Chiuso il Coc, il Comune ora conta i danni

Il sindaco Casini si appresta a chiedere lo stato di emergenza. Incontro con le associazioni di categoria
SULMONA. Un monitoraggio dei danni nel post emergenza neve e un incontro con la città, in particolare con le associazioni di categoria. Sono questi i prossimi passi che compirà l’amministrazione comunale, dopo che, con la firma dell’atto ufficiale, è stato chiuso il Centro operativo comunale, attivatoper far fronte allo stato di emergenza che ha vissuto la città e l’intero territorio. Ad annunciarlo è il sindaco di Sulmona, Annamaria Casini. In relazione alla richiesta di dichiarazione dello stato di emergenza da parte della Regione alla Presidenza del Consiglio dei Ministri, per l’eccezionale ondata di maltempo, l’amministrazione comunale si sta attivando per una puntuale ricognizione dei danni, dotandosi di una precisa mappatura, per una quantificazione della spesa così da poter redigere un programma di interventi finalizzato al ripristino della sicurezza stradale in città. Lungo le strade cittadine portando avanti l’operazione tesa a garantire il miglioramento della viabilità provvedendo alla riparazione delle buche, come atto urgente, e predisponendo un piano di interventi mirati alla manutenzione. Inoltre sarà effettuato a giorni un incontro pubblico con la città e le associazioni di categoria per stilare un rapporto sugli effettivi danni subiti e avviare l’interlocuzione con la Regione anche attraverso il supporto dell’assessore alle aree interne Andrea Gerosolimo, impegnato in questi giorni a rispondere alle notevoli difficoltà dei piccoli comuni, e ottenere i rimborsi. «Voglio ringraziare tutti coloro che in queste giornate di particolare straordinarietà, tra nevicate e terremoto», ha detto Casini, «hanno lavorato al massimo giorno e notte, per andare incontro alle esigenze della cittadinanza, gestendo al meglio il piano neve.
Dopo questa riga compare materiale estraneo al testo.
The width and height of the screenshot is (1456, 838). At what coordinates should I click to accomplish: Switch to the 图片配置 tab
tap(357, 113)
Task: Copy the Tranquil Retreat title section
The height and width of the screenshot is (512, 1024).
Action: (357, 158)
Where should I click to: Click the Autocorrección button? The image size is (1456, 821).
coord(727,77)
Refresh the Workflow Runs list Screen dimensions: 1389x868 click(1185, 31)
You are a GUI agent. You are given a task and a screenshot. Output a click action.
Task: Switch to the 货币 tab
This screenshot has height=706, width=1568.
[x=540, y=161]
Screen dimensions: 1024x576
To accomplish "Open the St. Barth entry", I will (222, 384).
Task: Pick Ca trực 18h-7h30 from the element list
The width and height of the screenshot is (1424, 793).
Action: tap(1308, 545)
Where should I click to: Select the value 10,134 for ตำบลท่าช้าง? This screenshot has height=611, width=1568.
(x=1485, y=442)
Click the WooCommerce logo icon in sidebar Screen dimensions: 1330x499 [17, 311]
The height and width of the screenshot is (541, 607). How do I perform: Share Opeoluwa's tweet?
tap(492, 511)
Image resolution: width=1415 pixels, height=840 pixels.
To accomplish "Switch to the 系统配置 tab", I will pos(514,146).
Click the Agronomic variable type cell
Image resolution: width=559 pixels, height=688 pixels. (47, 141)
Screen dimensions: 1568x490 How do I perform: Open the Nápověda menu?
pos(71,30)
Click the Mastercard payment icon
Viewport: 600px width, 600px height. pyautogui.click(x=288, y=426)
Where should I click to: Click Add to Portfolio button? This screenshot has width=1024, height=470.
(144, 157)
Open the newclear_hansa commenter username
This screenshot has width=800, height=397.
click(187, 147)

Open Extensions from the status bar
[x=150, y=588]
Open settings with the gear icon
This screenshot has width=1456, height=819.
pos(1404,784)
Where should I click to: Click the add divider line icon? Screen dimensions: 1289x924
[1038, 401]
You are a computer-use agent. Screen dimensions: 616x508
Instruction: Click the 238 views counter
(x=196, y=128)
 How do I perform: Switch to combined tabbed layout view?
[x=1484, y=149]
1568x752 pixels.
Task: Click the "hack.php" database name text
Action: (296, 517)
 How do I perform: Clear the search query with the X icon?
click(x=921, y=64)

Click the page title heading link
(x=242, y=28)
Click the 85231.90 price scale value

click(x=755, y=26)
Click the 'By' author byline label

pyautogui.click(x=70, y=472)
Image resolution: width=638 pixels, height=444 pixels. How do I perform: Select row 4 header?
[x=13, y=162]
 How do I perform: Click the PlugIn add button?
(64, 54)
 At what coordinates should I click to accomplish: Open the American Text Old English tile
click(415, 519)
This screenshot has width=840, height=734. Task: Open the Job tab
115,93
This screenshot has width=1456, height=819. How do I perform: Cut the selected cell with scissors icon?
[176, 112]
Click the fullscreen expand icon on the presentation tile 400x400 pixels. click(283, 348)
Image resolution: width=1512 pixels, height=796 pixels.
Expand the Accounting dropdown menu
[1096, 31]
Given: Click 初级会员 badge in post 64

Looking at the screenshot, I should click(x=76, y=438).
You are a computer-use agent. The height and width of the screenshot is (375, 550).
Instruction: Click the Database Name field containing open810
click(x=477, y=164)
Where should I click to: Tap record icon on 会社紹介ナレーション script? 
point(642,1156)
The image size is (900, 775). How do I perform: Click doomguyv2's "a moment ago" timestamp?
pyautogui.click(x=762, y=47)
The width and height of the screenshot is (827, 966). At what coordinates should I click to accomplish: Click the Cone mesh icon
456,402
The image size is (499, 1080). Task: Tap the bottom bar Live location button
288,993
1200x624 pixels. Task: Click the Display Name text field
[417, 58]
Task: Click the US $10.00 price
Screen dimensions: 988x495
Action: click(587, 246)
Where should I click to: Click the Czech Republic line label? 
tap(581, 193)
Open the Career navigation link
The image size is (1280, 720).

Oggi, insieme ai tecnici comunali, ai volontari e all’assessore Mario Sinibaldi, sono stati realizzati i controlli nelle scuole comunali, in seguito al sisma dell’Abruzzo, e portate avanti le operazioni di sgombero neve sulle strade di accesso a viali antistanti gli edifici scolastici e le aree di raccolta». Il sindaco, infine, ha rimarcato nuovamente «la necessità, da parte di cittadini, di munirsi del principio di ragionevolezza civica, di senso di tolleranza e soprattutto di collaborazione, adottando anche comportanti di massima prudenza. Darsi da fare tutti insieme perché solo unendo le forze si possono fronteggiare le situazioni di emergenza».